It's enough to make you go grey!
A few days ago a reader posted a really interesting comment on a hair dye article I published a while back. She shared how her #vitiligo started around the same time as she had begun regularly using permanent #hair- dyes containing the usual harsh ingredients (PPD, ammonia, Hydrogen peroxide, etc.) Her experience supports the known evidence that these substances can cause skin de-pigmentation.
Even more worrying than her vitiligo (as if that wasn't bad enough) was the fact that she was also diagnosed with bladder cancer, which is the particular cancer that has most often been linked to the regular use of permanent hair dyes.
The most damning study on the dangers of these ingredients, conducted in California and published in 2001, found that women who used permanent hair dye at least once a month were twice as likely to develop bladder cancer, as women who did not use permanent hair dye. The research also concluded that those who reported regular use of the hair dye for at least 15 years were more than three times as likely to develop bladder cancer as non-dye users, with hairdressers sharing high levels of risk due to occupational exposure.

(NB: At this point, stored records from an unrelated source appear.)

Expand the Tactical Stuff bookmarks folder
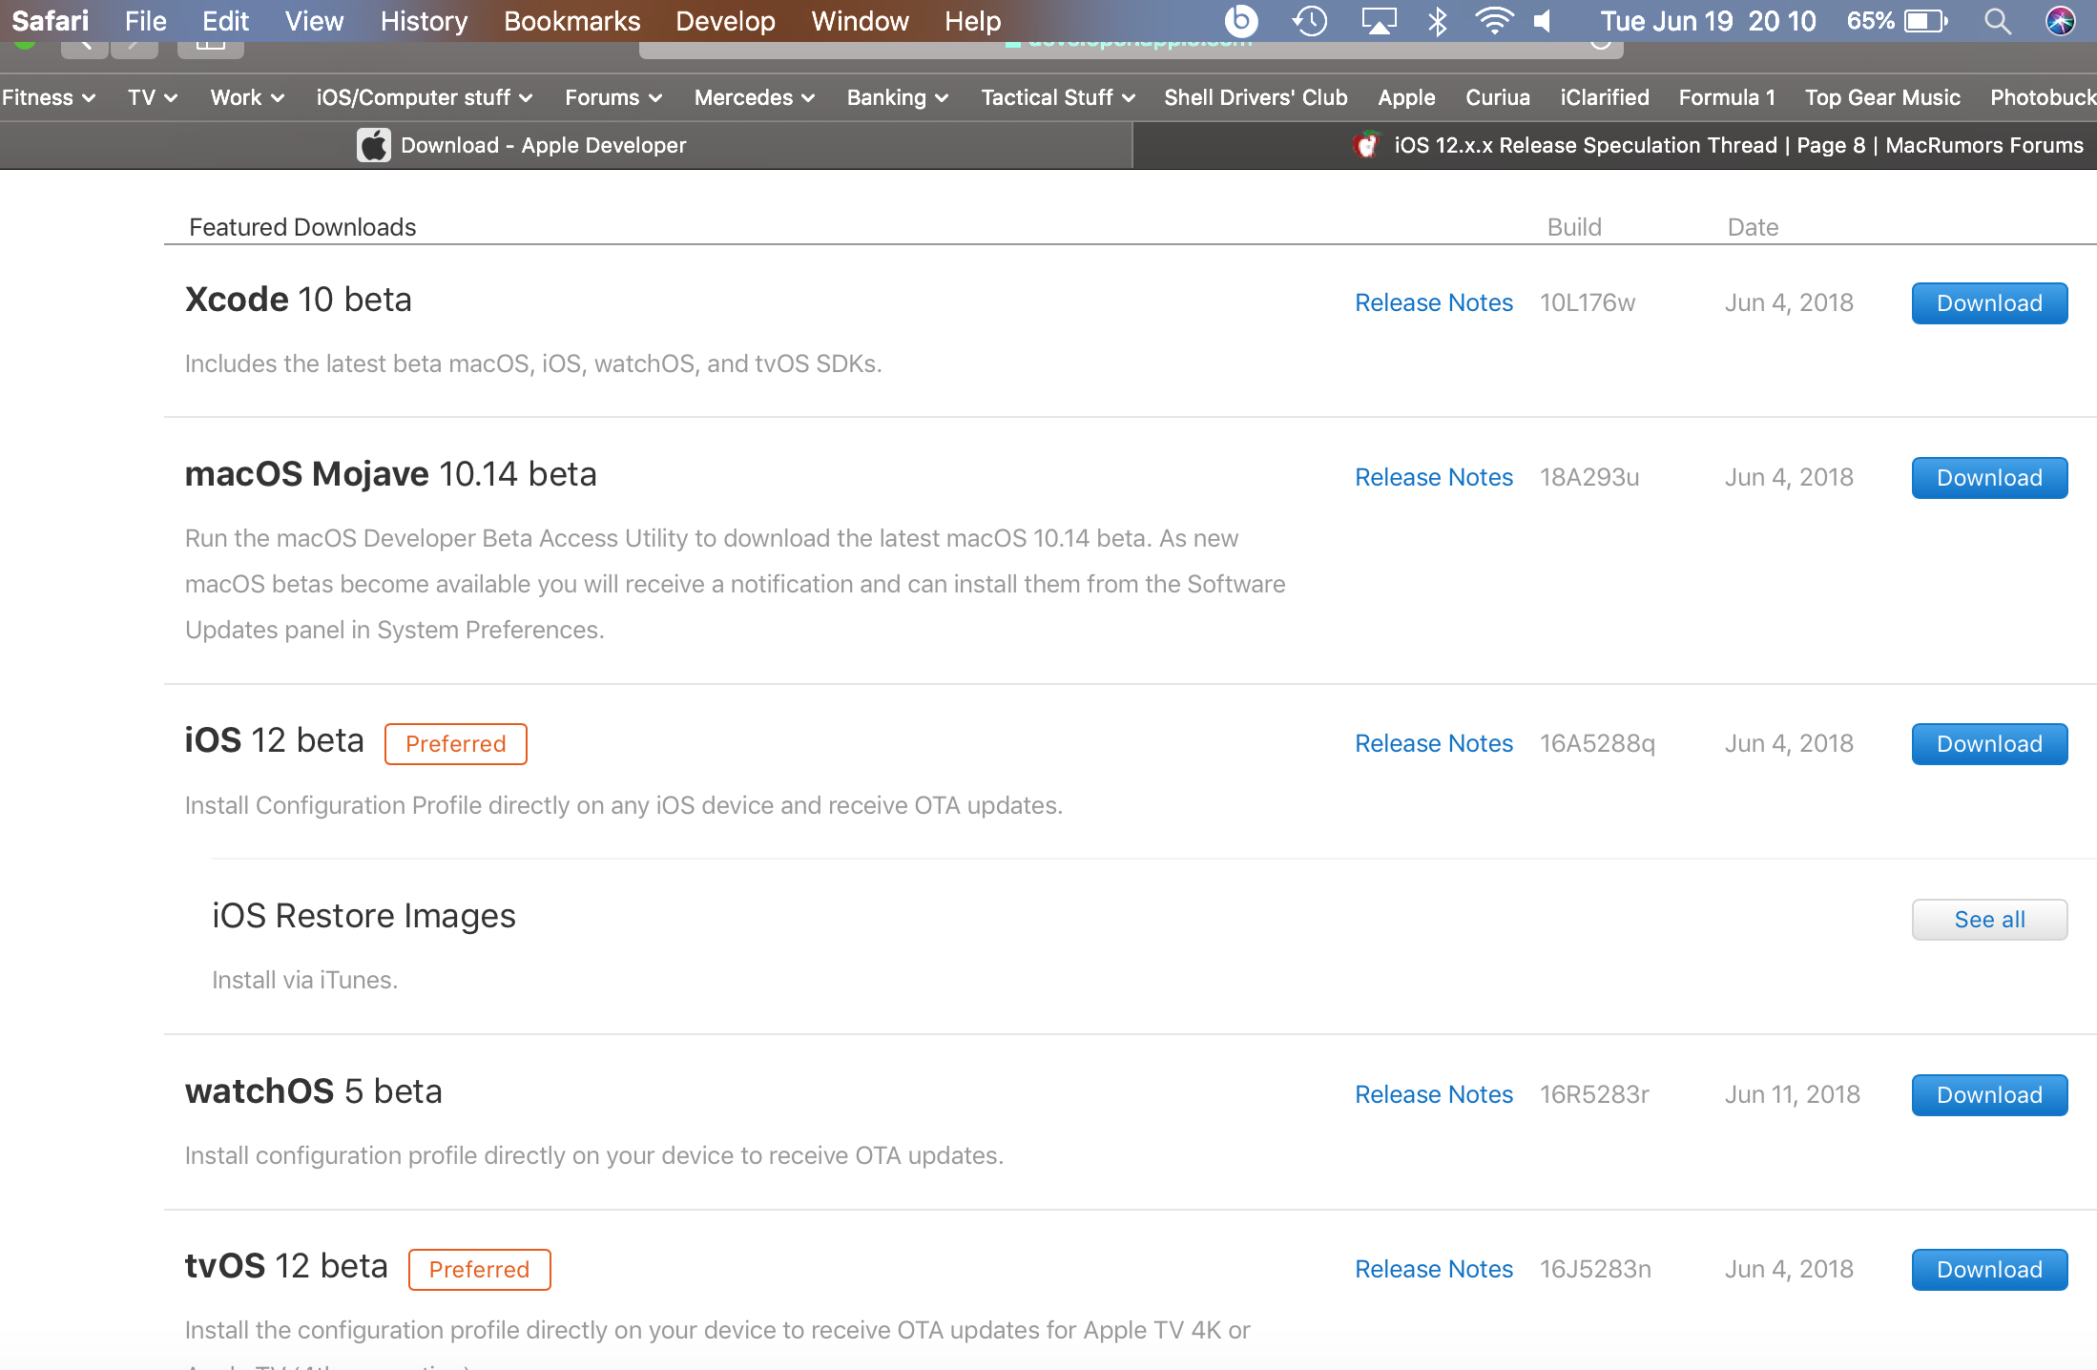This screenshot has width=2097, height=1370. click(x=1057, y=97)
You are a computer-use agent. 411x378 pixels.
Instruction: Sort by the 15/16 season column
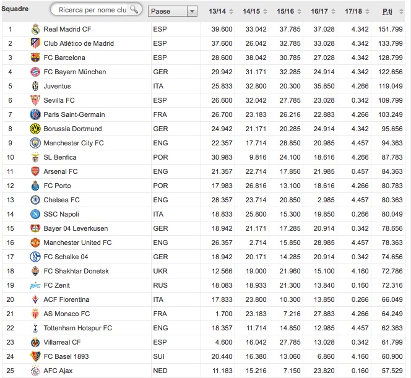pos(286,11)
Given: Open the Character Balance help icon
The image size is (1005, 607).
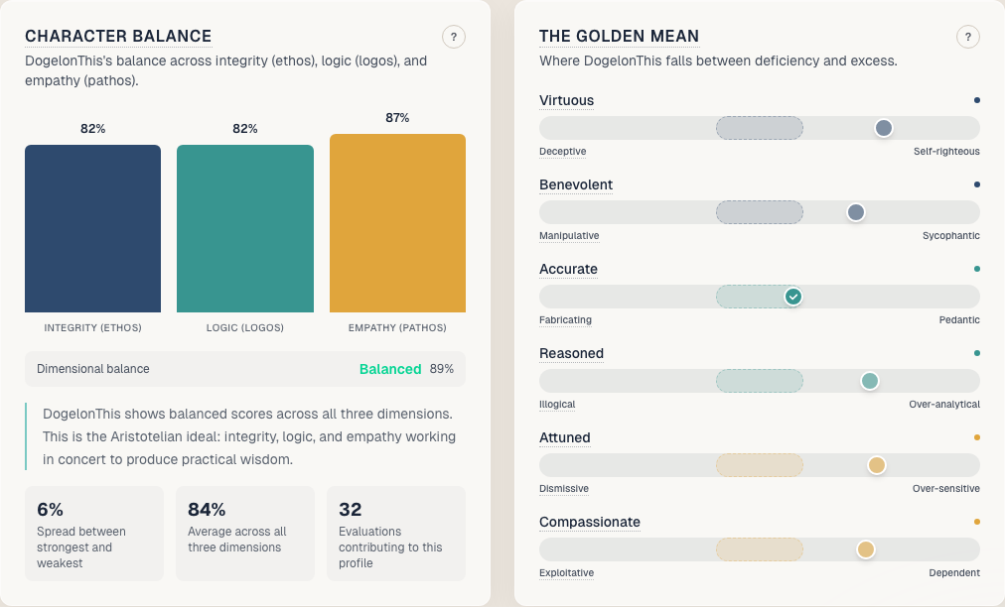Looking at the screenshot, I should [x=454, y=37].
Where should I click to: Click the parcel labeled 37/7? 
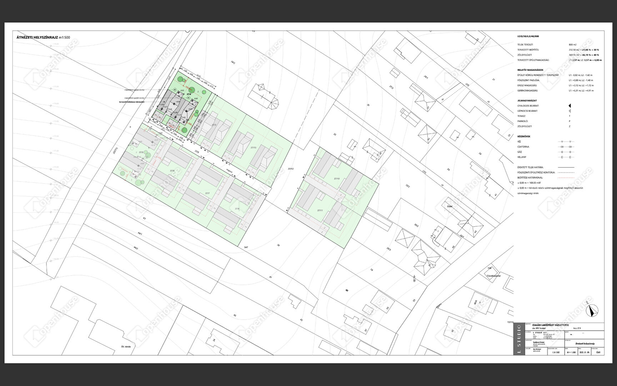click(207, 193)
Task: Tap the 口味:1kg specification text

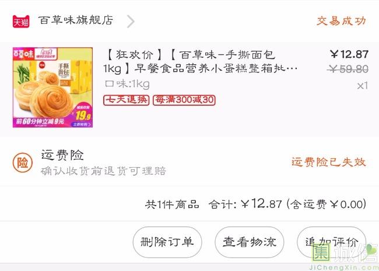Action: click(x=127, y=84)
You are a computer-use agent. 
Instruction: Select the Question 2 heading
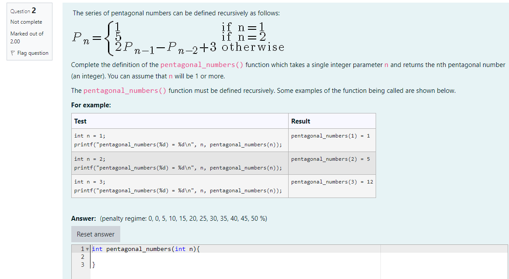click(23, 11)
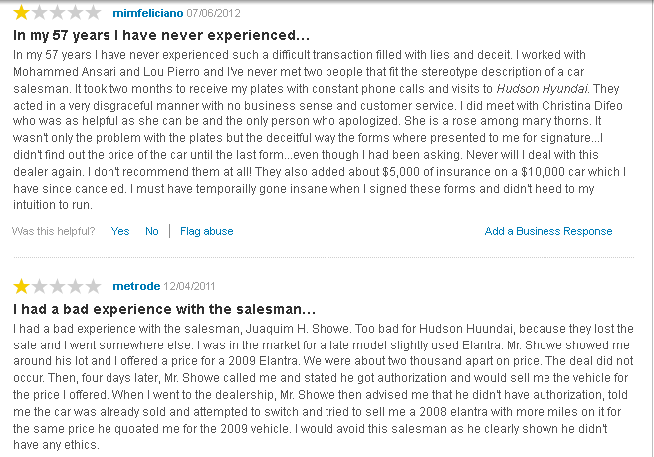
Task: Click the headline 'In my 57 years I have never experienced...'
Action: click(161, 35)
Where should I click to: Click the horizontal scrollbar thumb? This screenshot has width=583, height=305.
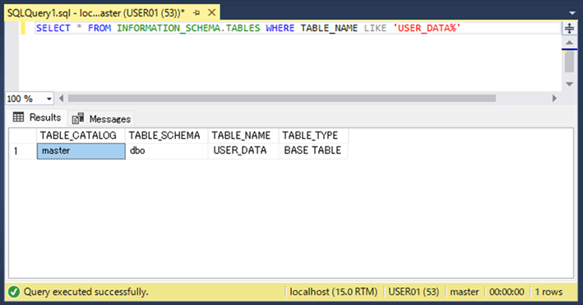[x=282, y=98]
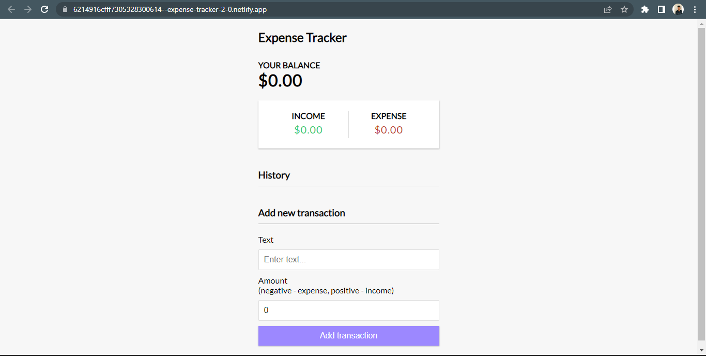Click the Add new transaction heading
This screenshot has height=356, width=706.
coord(301,213)
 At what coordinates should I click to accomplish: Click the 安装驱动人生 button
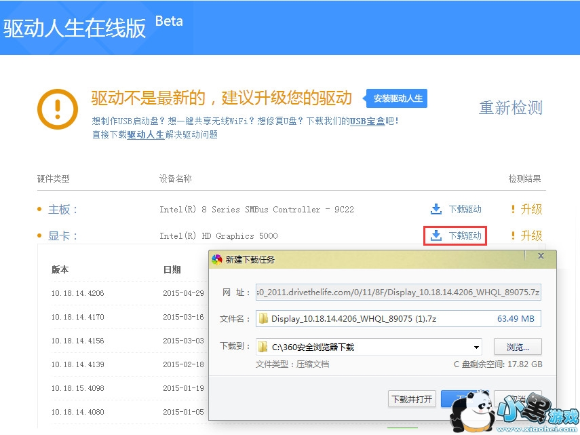398,98
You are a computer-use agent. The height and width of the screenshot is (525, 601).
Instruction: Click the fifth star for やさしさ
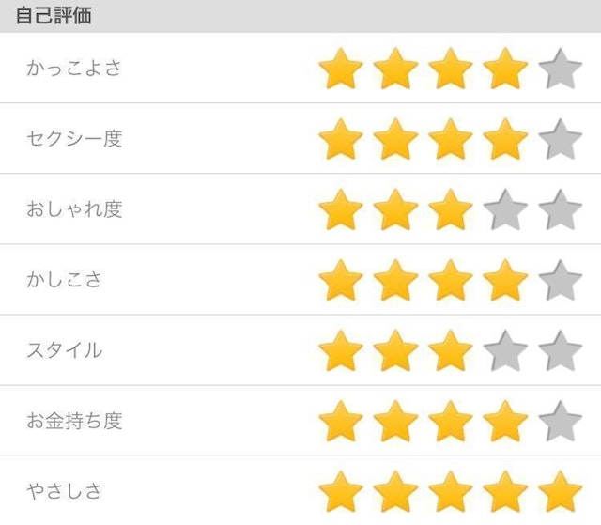(561, 491)
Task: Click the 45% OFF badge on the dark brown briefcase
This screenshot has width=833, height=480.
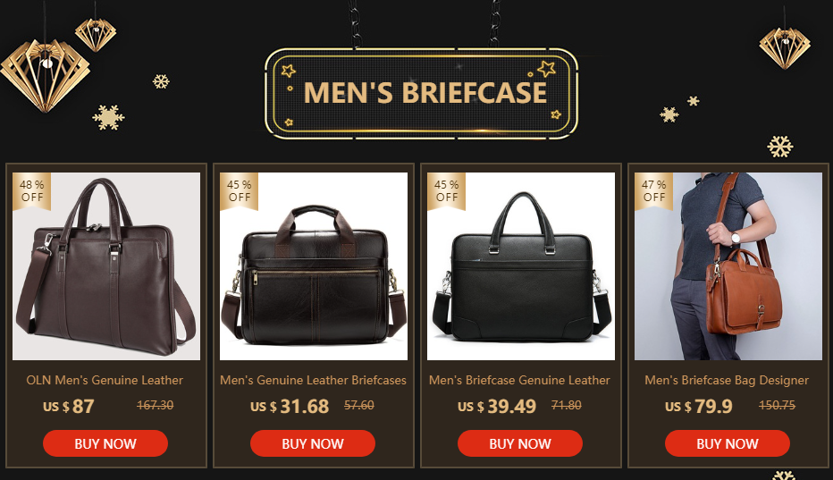Action: click(239, 190)
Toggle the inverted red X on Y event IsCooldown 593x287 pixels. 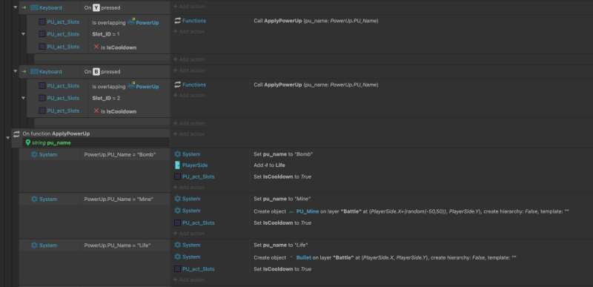tap(96, 47)
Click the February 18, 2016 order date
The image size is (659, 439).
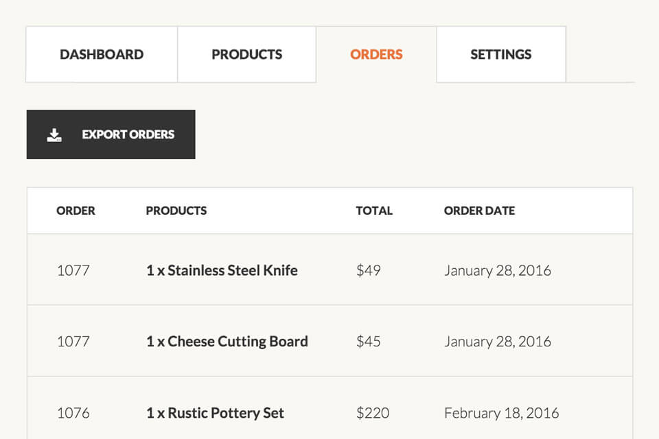pyautogui.click(x=501, y=413)
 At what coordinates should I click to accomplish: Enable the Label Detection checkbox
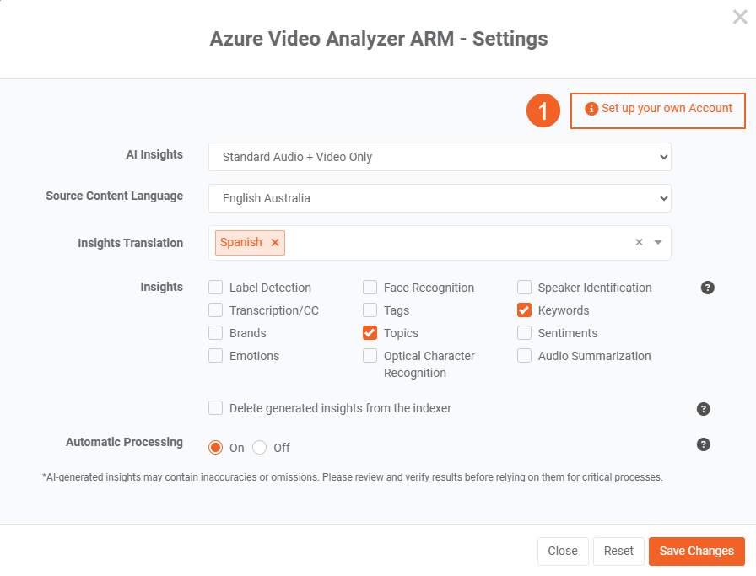(x=216, y=288)
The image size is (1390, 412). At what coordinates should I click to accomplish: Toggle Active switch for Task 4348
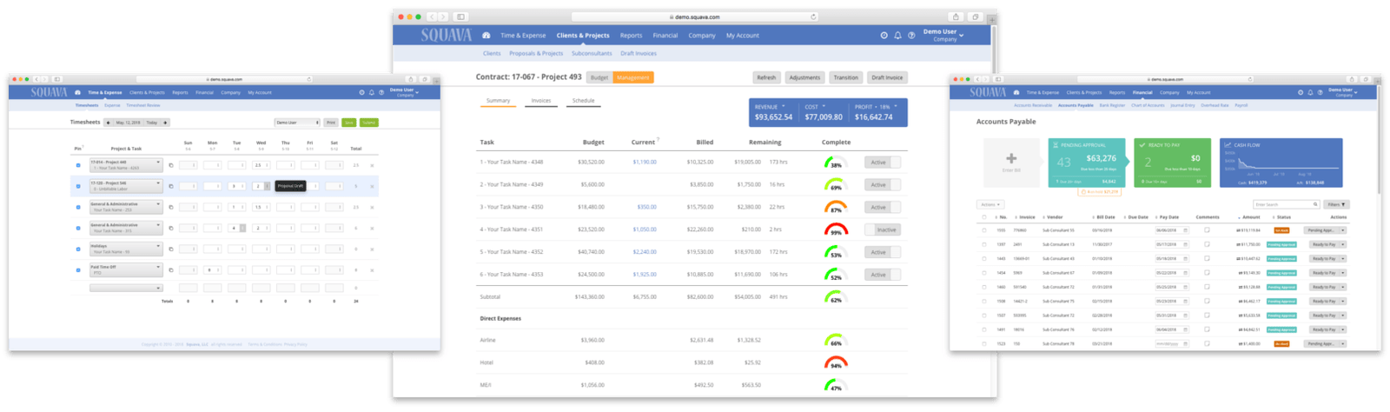point(882,163)
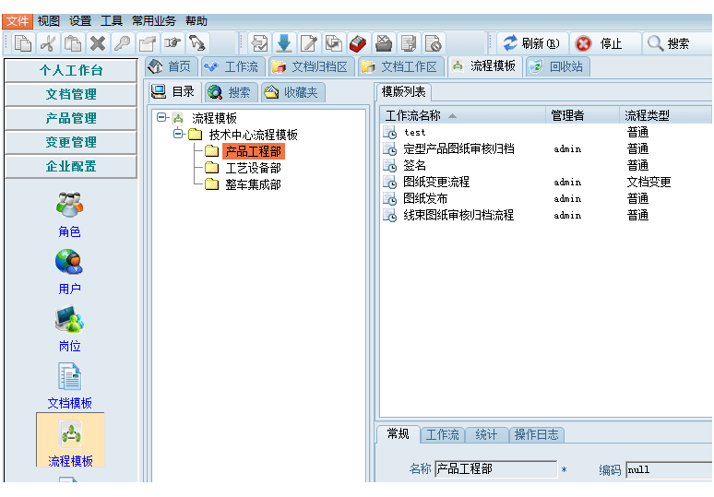The width and height of the screenshot is (714, 497).
Task: Switch to the 文档归档区 tab
Action: pyautogui.click(x=310, y=66)
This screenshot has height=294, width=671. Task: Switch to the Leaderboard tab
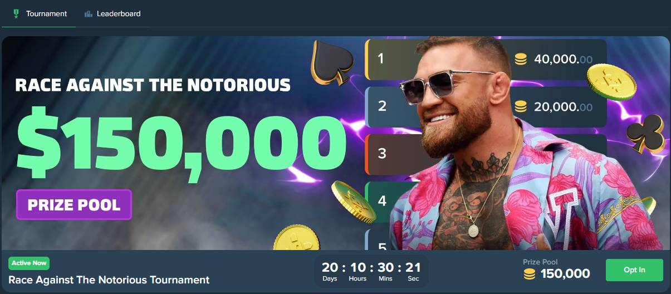pos(112,13)
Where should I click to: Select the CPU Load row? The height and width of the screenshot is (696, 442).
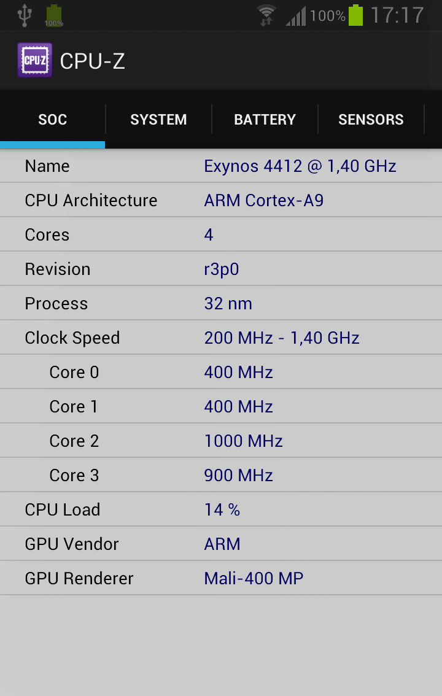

Since publication of these results, scientific opinion has differed considerably as to their validity. For example. in the Journal of the American Medical Association (JAMA) May 2005, some research was published that looked into all the studies on hair dyes causing cancer. This found that there was unlikely to be any link between dyeing your hair and bladder cancer.
Cancer Research UK points out that a lot of hair dyes made before 1980 contained chemicals that were known to cause cancer in mice but that, since 1980, hair dyes have changed dramatically and many no longer contain these cancer causing chemicals (I'm not sure I am comfortable with the word “many” there! - especially as the article goes on to say that recent studies in China and the USA have pointed to an increased risk for women with certain gene types of developing lymphoma if they use hair dyes).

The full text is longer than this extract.